La Commission se félicite du rôle
constructif que joueront les discussions d'Östersund dans
le débat sur la qualité alimentaire. Ces discussions
comprendront trois volets essentiels : la production, les
consommateurs et le rôle de la société. À la différence des
autres conseils informels, ce conseil ne débouchera pas sur
des conclusions formelles. Il est toutefois probable que
les États membres parviendront à un consensus concernant le
débat de la Commission sur la qualité alimentaire et sur la
nécessité urgente de renforcer, dans les États membres, la
participation de tous les acteurs de la filière de
production alimentaire.
Dans le cadre du plan d'action(
1) concernant l'organisation des débats, les
deux Commissaires ont annoncé les manifestations
spécifiques suivantes :
Allemagne Table ronde - Berlin (7 juin
2001)
France Table ronde - Paris (11 juillet
2001)
Belgique Dialogue sur Internet - (6 juin
2001 à 18h)
Les tables rondes qui se tiendront dans
l'ensemble des États membres au cours des neuf mois à venir
réuniront autour des Commissaires des acteurs de l'ensemble
de la chaîne alimentaire, de la production primaire aux
détaillants et consommateurs, en passant par les industries
de la transformation. Le dialogue organisé sur internet
constituera un instrument moderne essentiel qui permettra à
de nombreux citoyens de l'Union d'exprimer leur avis et de
poser leurs questions directement aux Commissaires.
Ces derniers ont également annoncé
qu'avec l'active coopération de M. P. Busquin, Commissaire
chargé de la recherche, ils présideraient une table ronde
sur le rôle de la recherche dans la qualité alimentaire
dont la date et le lieu restent à fixer.
La recherche joue un rôle capital en
soutenant les initiatives en matière de sécurité et de
qualité alimentaires dans l'ensemble de l'Union européenne.

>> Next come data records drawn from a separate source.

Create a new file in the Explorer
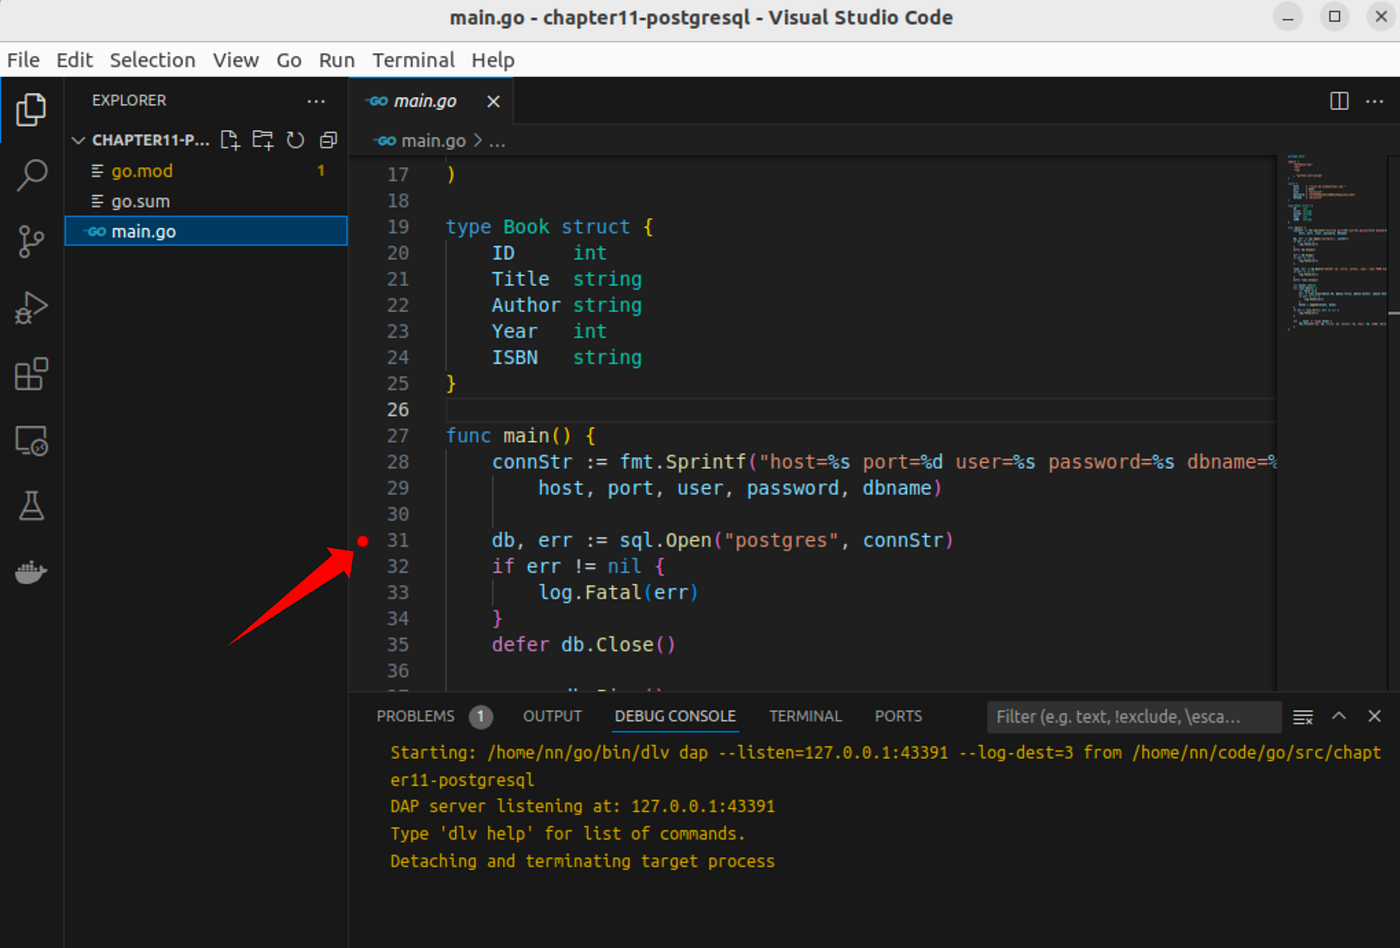Screen dimensions: 1400x948 (229, 140)
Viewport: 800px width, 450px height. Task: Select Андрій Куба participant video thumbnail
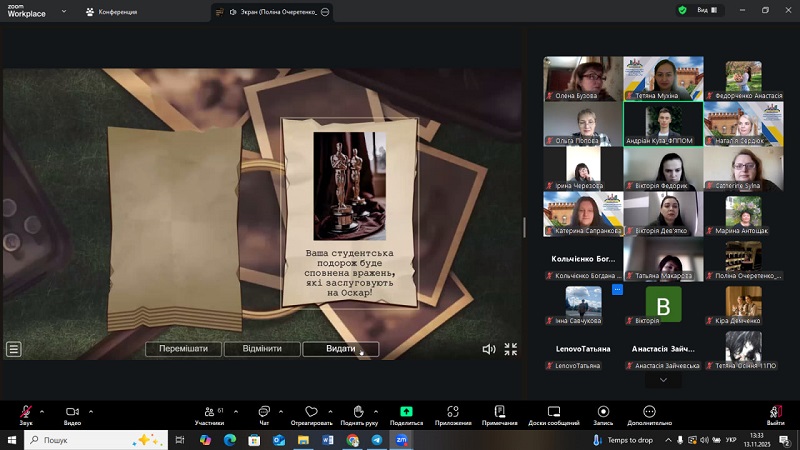click(x=662, y=123)
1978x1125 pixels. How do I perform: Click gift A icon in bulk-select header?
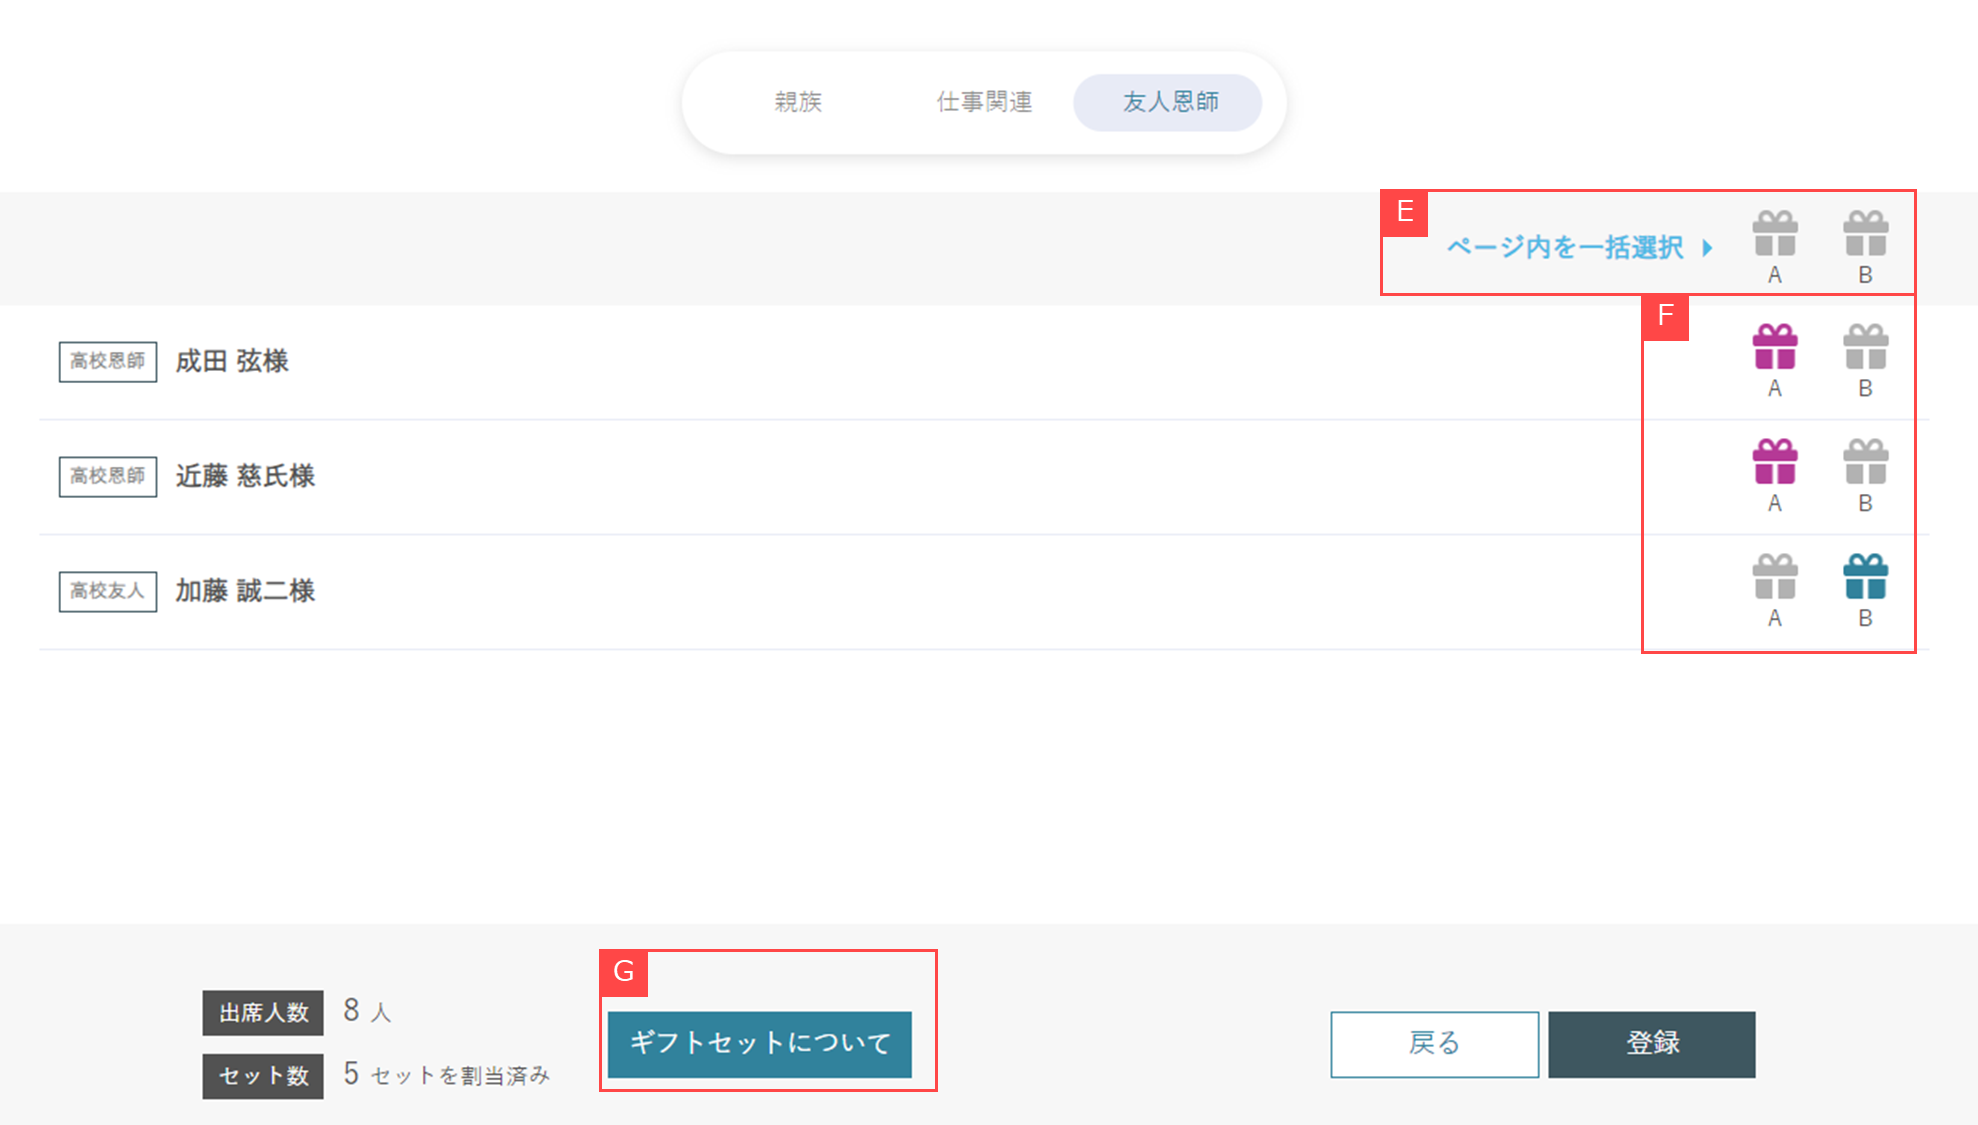tap(1775, 232)
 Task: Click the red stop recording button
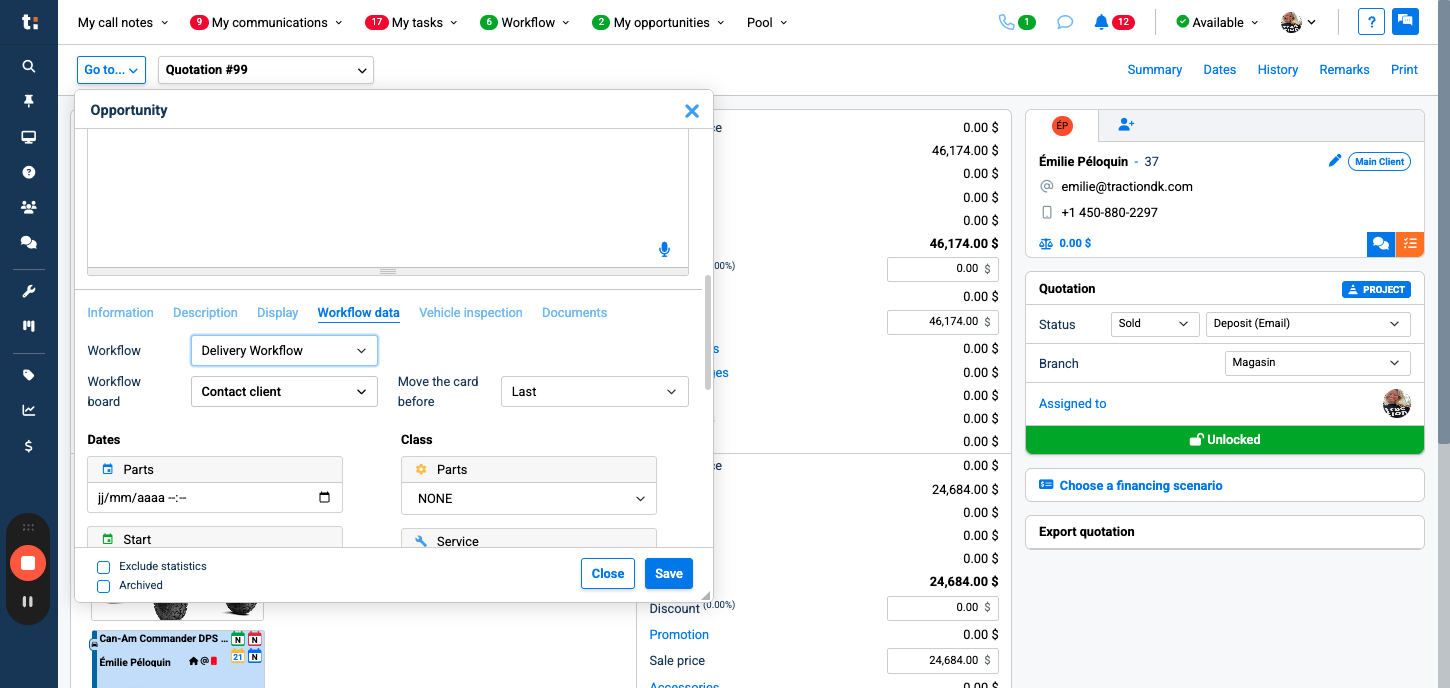(28, 563)
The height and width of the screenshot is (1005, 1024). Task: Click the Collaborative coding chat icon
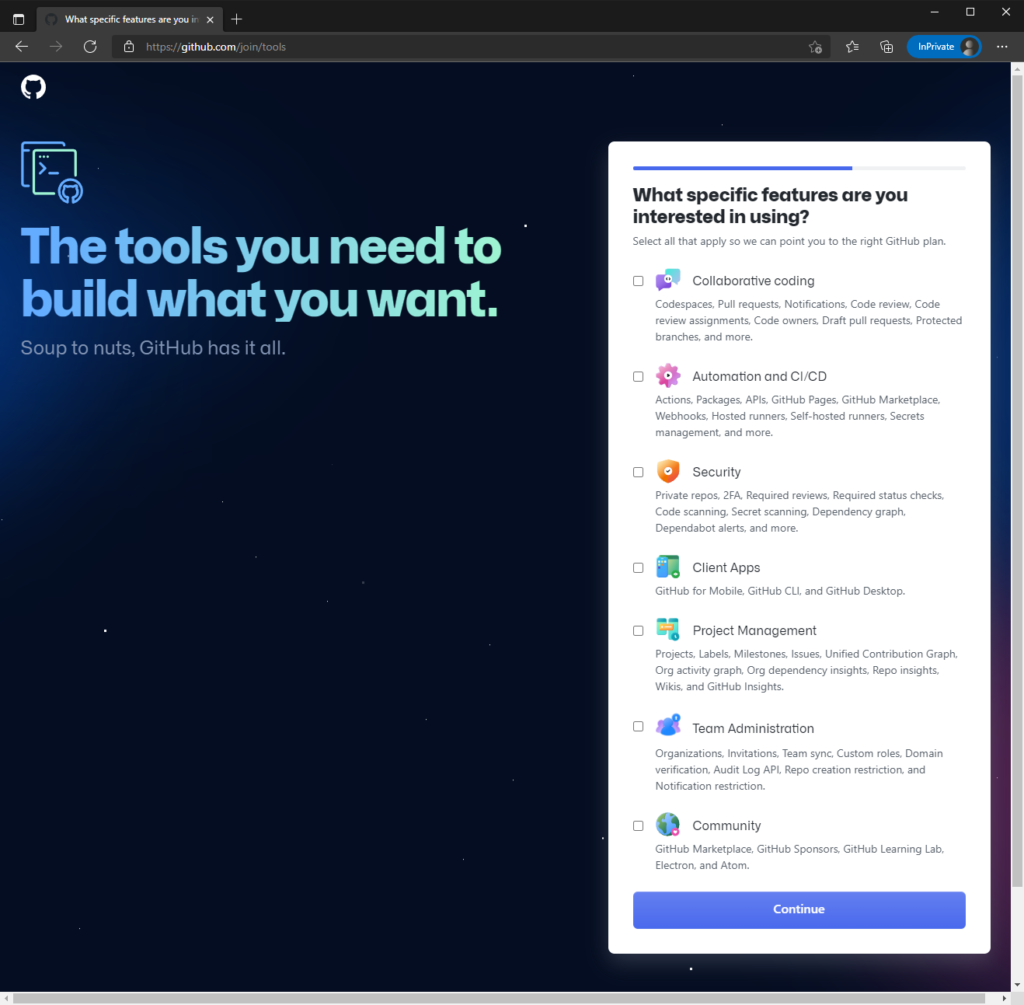point(668,281)
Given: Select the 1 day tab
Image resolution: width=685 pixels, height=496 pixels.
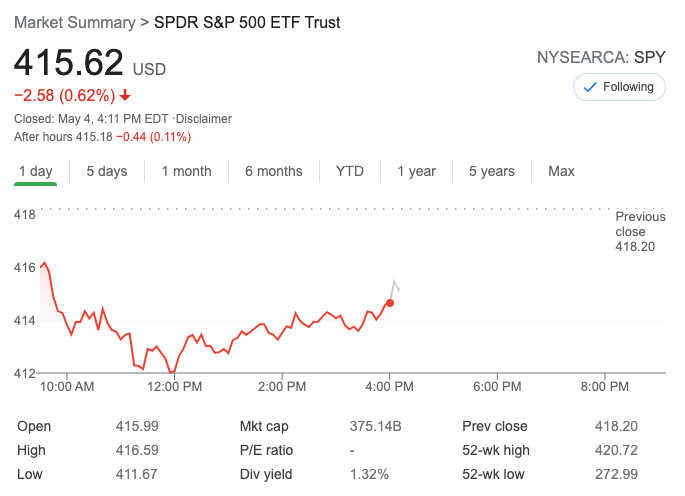Looking at the screenshot, I should [x=35, y=171].
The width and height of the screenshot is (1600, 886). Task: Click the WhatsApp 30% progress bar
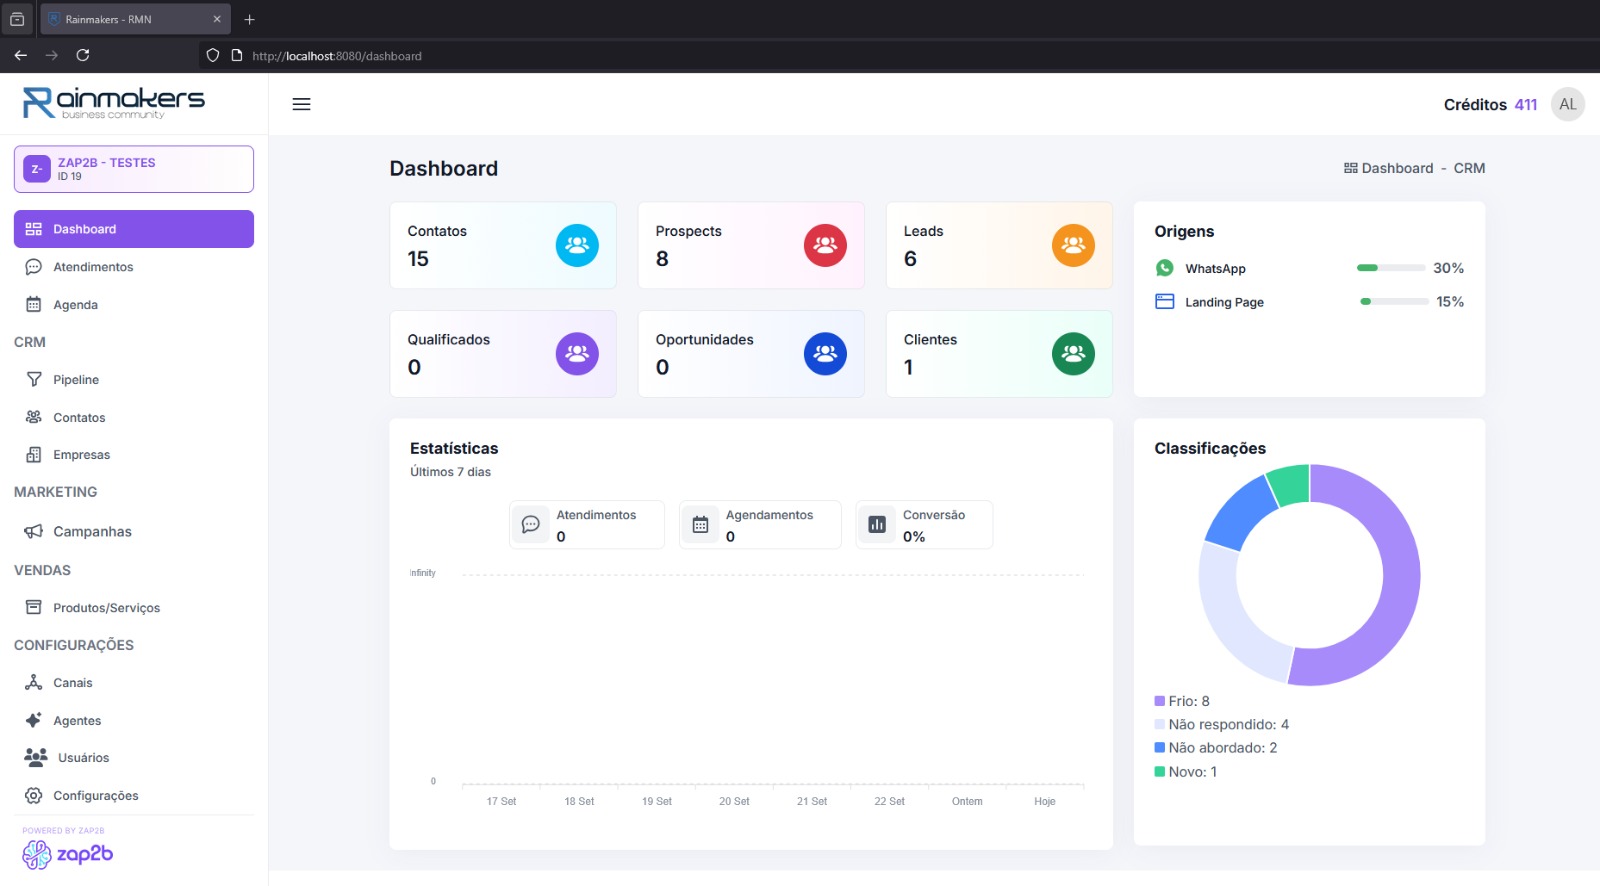point(1390,268)
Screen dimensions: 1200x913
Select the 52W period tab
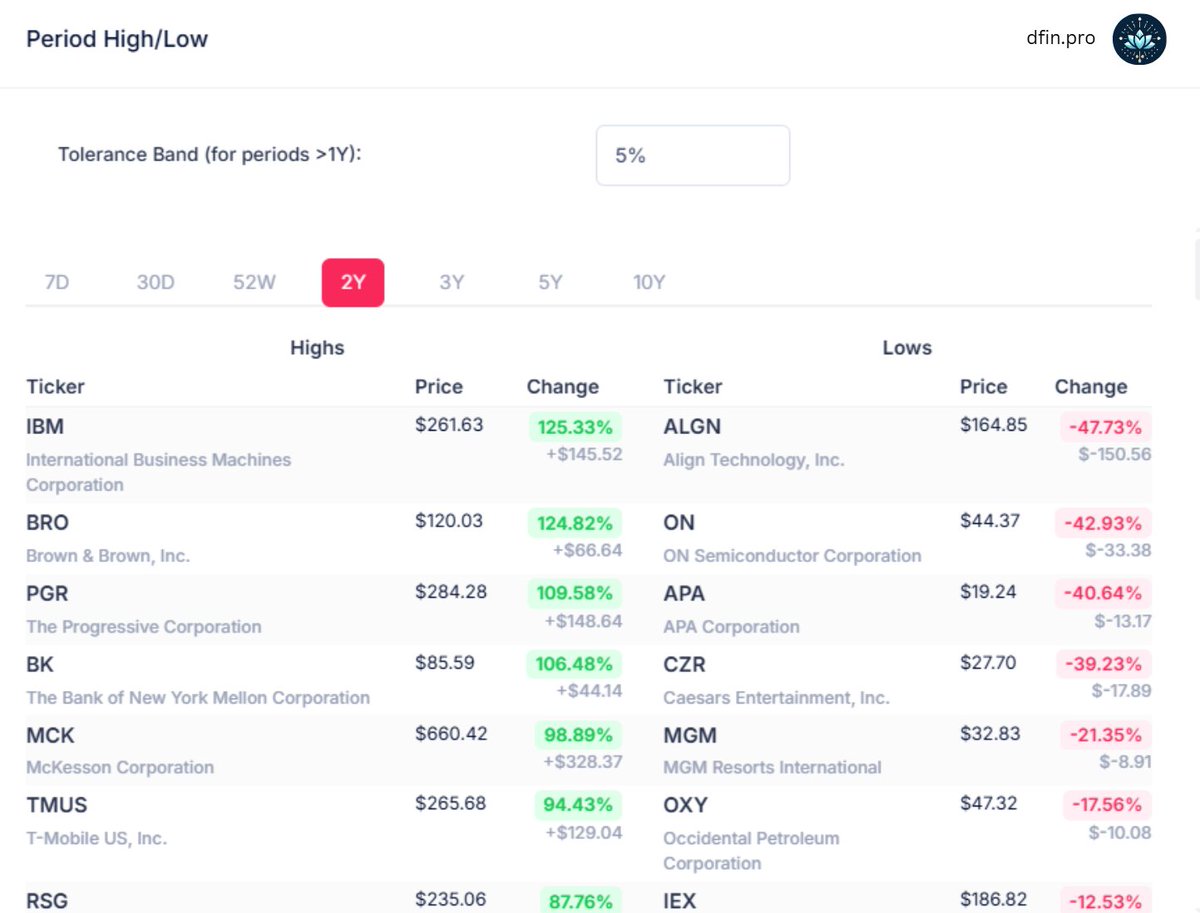(253, 282)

Entre 1998 et 2002, le 5ème programme-cadre aura affecté
500 millions d'euros à la recherche alimentaire. Un montant
de plus de 600 millions d'euros est d'ores et déjà attribué
à des recherches similaires au titre du prochain programme
cadre 2003 à 2006.
À titre d'exemples, les projets de
recherche couvriront les aspects suivants :
- l'agriculture biologique - réseau
européen pour la coordination de la recherche en matière
d'agriculture biologique;
- le transport des animaux et la qualité
de la viande - réduire les facteurs de stress affectant le
bétail au cours du transbordement et du transport, afin
d'améliorer le bien-être des animaux et la qualité de la
viande;
- la viande ovine - recours à la
génétique, afin d'améliorer la qualité et la sécurité des
produits à base de viande ovine;
- les aliments surgelés - préservation
de la qualité et de la sécurité des aliments surgelés tout
au long de la chaîne de distribution;
- la maladie coeliaque - déterminer sa
fréquence dans l'Union, définir ses origines génétiques,
ainsi que les facteurs de déclenchement.